» **Description of the task**: Images in the records should be skipped while the rest is transcribed verbatim.

Stored records:
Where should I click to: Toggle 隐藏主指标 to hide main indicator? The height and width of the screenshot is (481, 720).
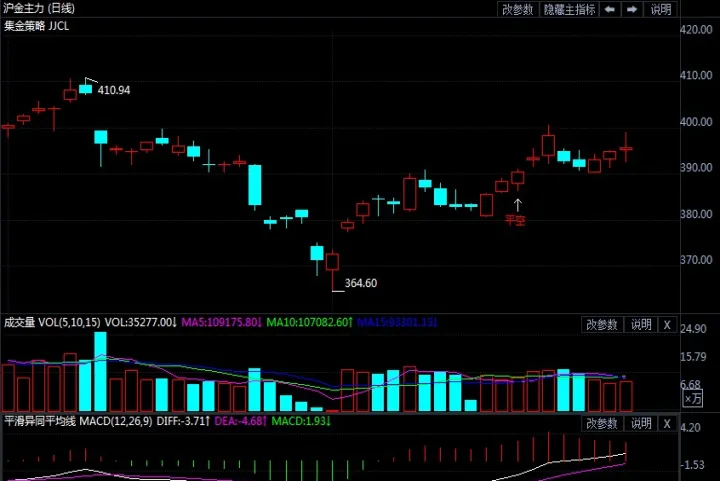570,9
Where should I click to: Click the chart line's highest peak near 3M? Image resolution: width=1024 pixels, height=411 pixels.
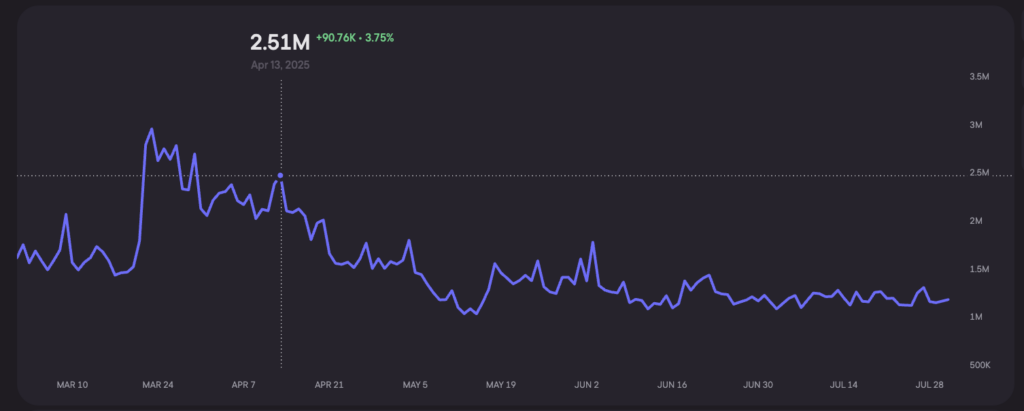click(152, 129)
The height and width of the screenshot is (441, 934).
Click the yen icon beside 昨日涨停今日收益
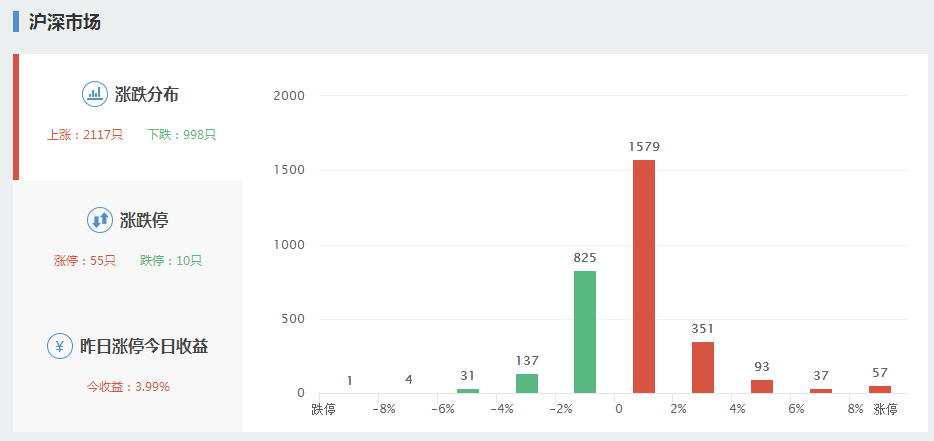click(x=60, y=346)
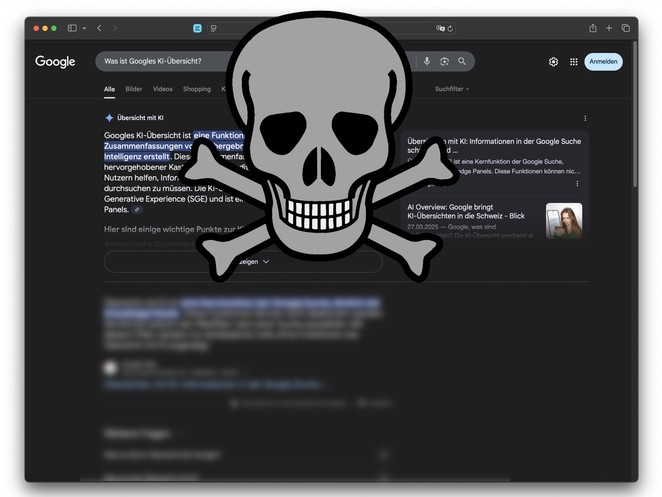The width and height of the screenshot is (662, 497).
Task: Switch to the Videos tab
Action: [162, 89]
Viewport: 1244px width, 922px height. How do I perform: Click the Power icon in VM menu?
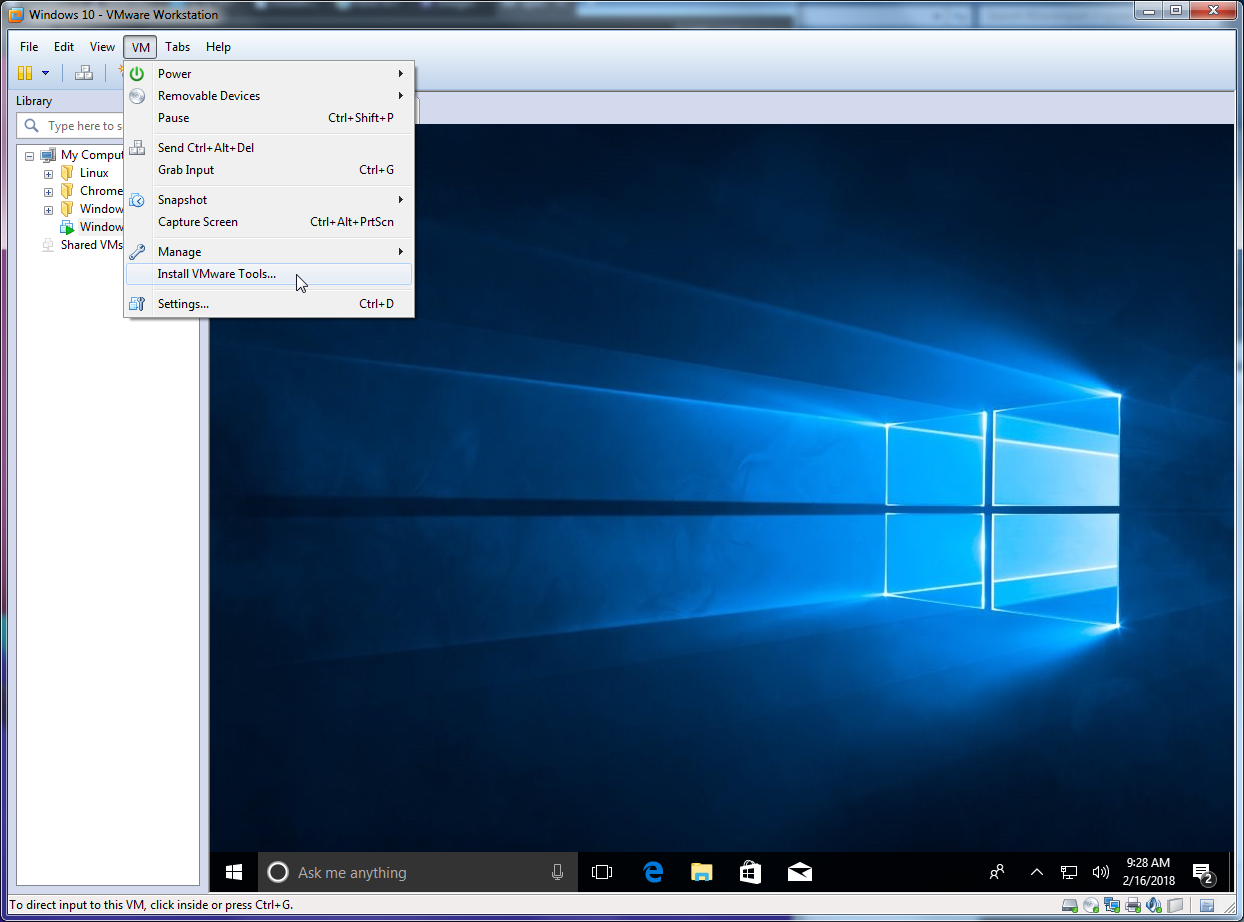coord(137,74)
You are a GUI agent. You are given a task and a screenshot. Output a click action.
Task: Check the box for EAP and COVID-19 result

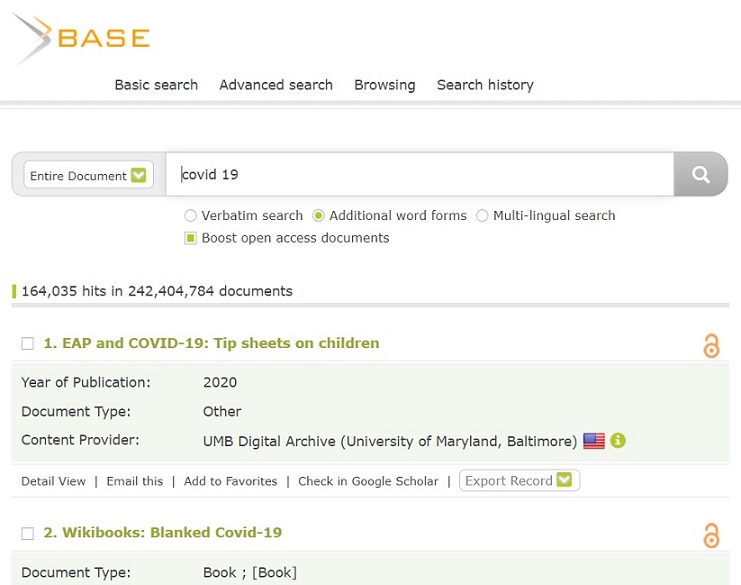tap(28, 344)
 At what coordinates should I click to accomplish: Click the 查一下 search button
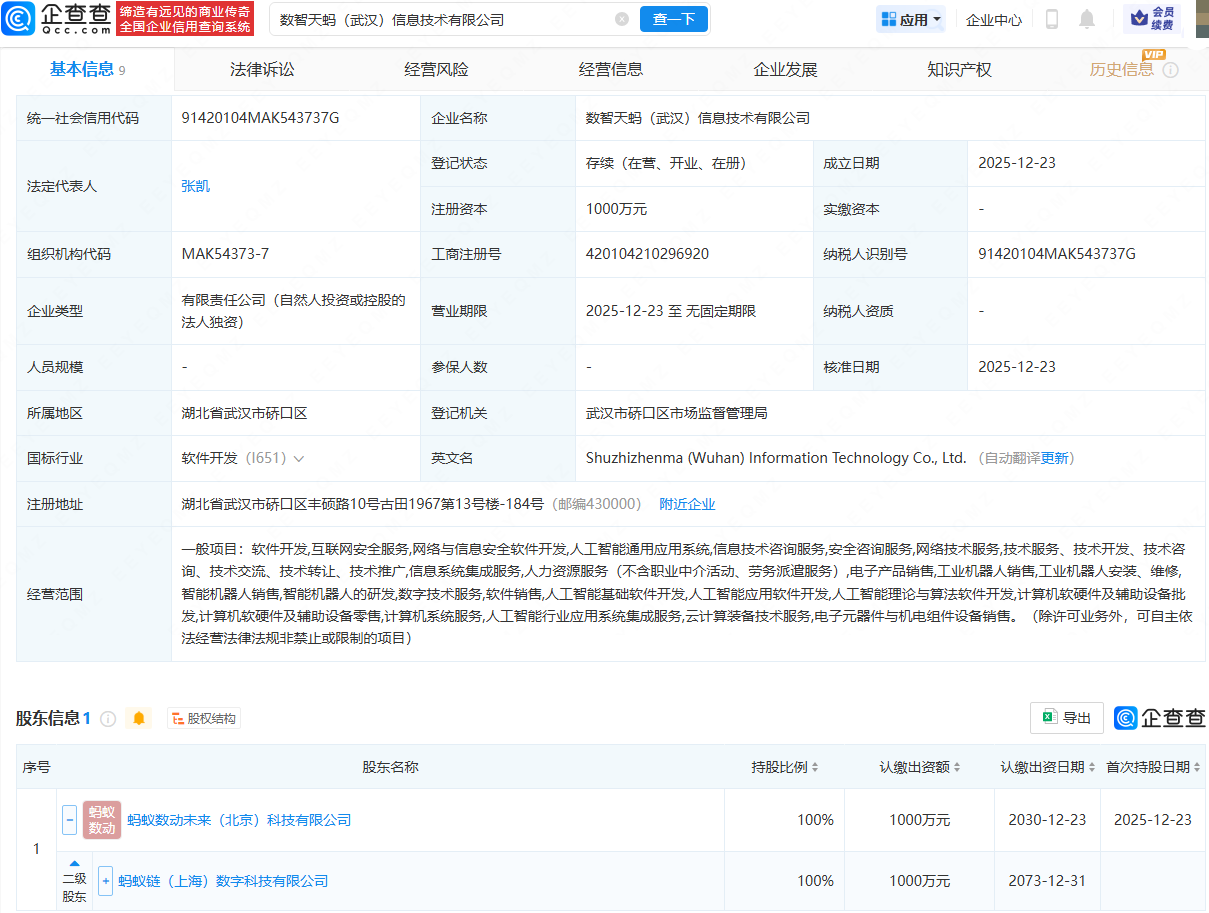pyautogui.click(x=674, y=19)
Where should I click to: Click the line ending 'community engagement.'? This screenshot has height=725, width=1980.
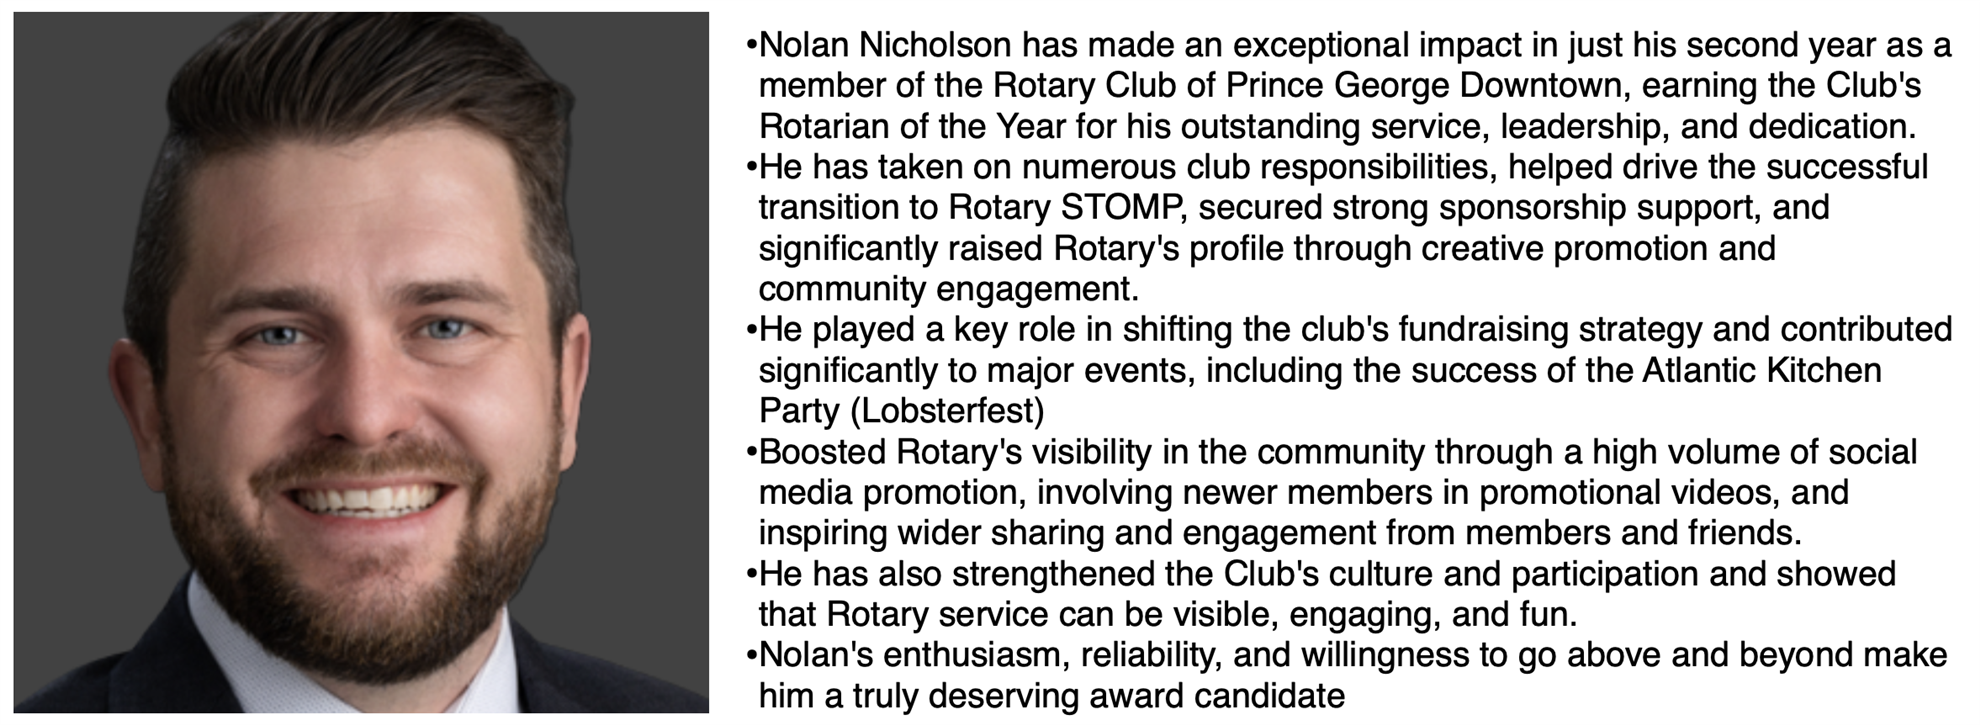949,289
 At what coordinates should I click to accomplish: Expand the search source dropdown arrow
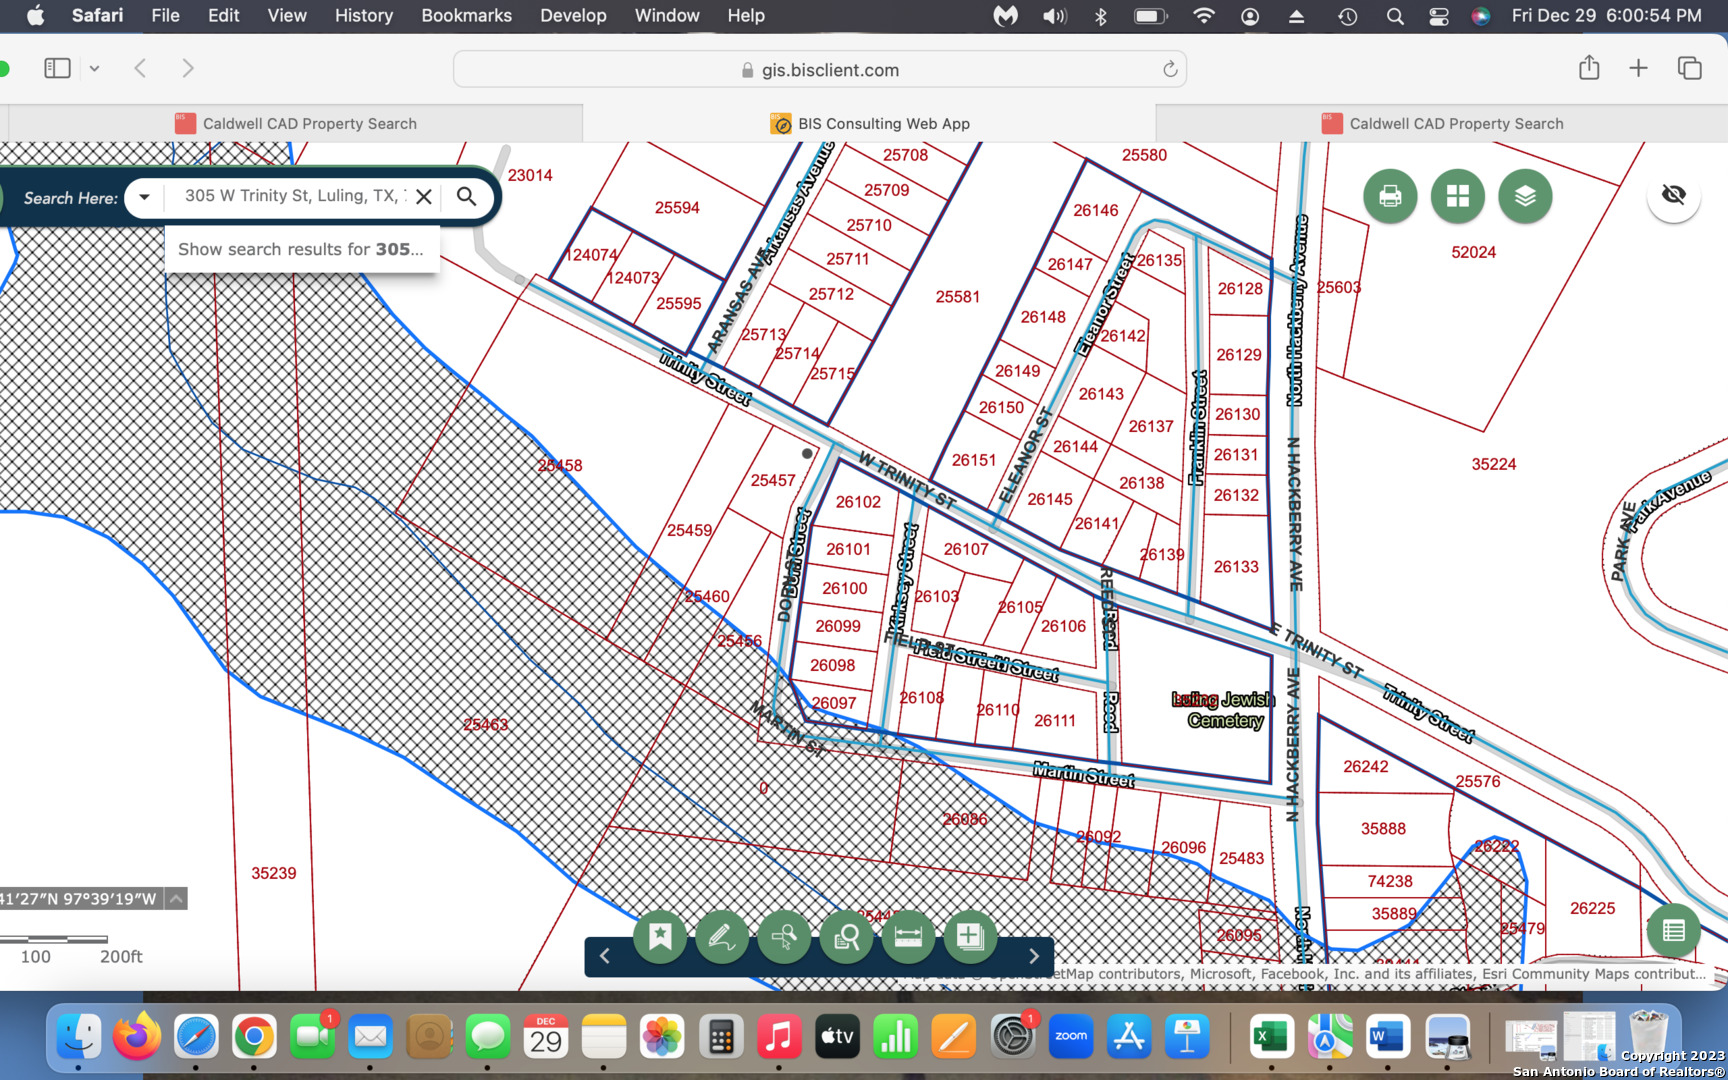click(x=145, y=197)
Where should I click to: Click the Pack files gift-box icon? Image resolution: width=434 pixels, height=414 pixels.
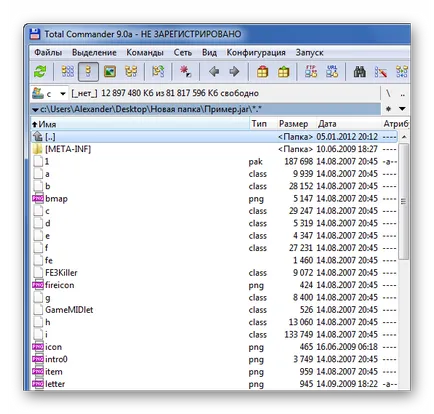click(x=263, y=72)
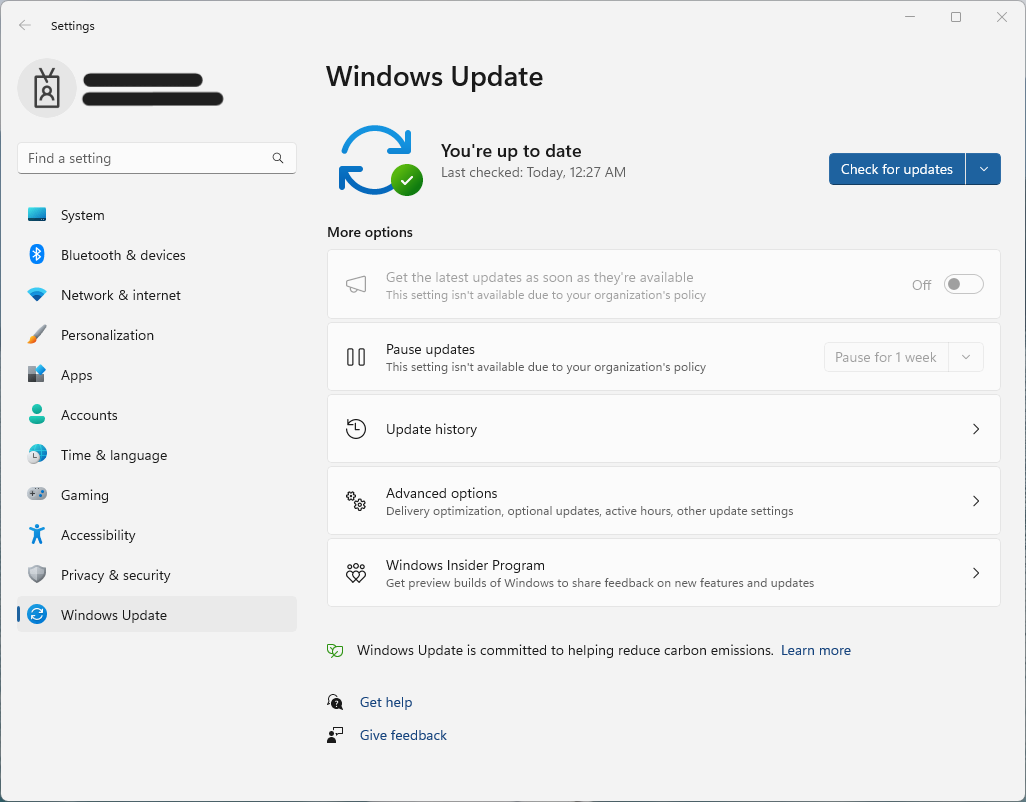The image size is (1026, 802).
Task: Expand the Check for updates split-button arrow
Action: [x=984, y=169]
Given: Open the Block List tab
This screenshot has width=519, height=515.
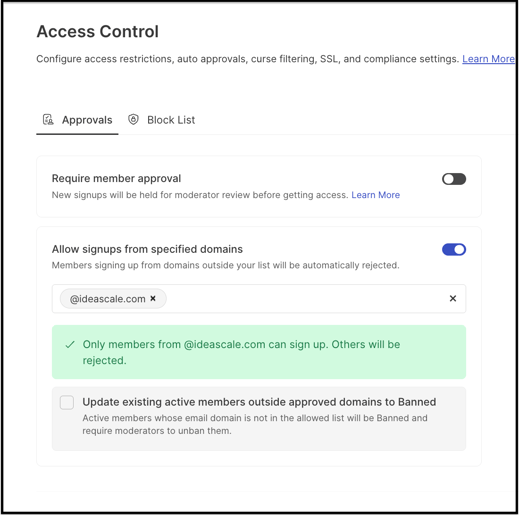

» **Written response**:
Where should I click to: Toggle 隐藏主指标 to hide main indicator? The height and width of the screenshot is (481, 720).
570,9
Where should I click to: Click the chart line's highest peak near 3M? Image resolution: width=1024 pixels, height=411 pixels.
click(152, 129)
The height and width of the screenshot is (441, 934).
Click the yen icon beside 昨日涨停今日收益
click(x=60, y=346)
The width and height of the screenshot is (662, 497).
Task: Switch to the Videos tab
Action: [162, 89]
Viewport: 1244px width, 922px height. How do I perform: Click the Power icon in VM menu?
coord(137,74)
You are a GUI agent. You are given a task and a screenshot. Output a click action.
Task: Check the box for EAP and COVID-19 result

tap(28, 344)
 At what coordinates should I click to accomplish: Click the 查一下 search button
pyautogui.click(x=674, y=19)
Where should I click to: Click the line ending 'community engagement.'? This screenshot has height=725, width=1980.
949,289
 At what coordinates should I click to accomplish: Expand the search source dropdown arrow
click(x=145, y=197)
Where should I click to: Click the Pack files gift-box icon? Image resolution: width=434 pixels, height=414 pixels.
click(x=263, y=72)
The image size is (1026, 802).
Task: Expand the Check for updates split-button arrow
Action: [x=984, y=169]
Given: Open the Block List tab
This screenshot has width=519, height=515.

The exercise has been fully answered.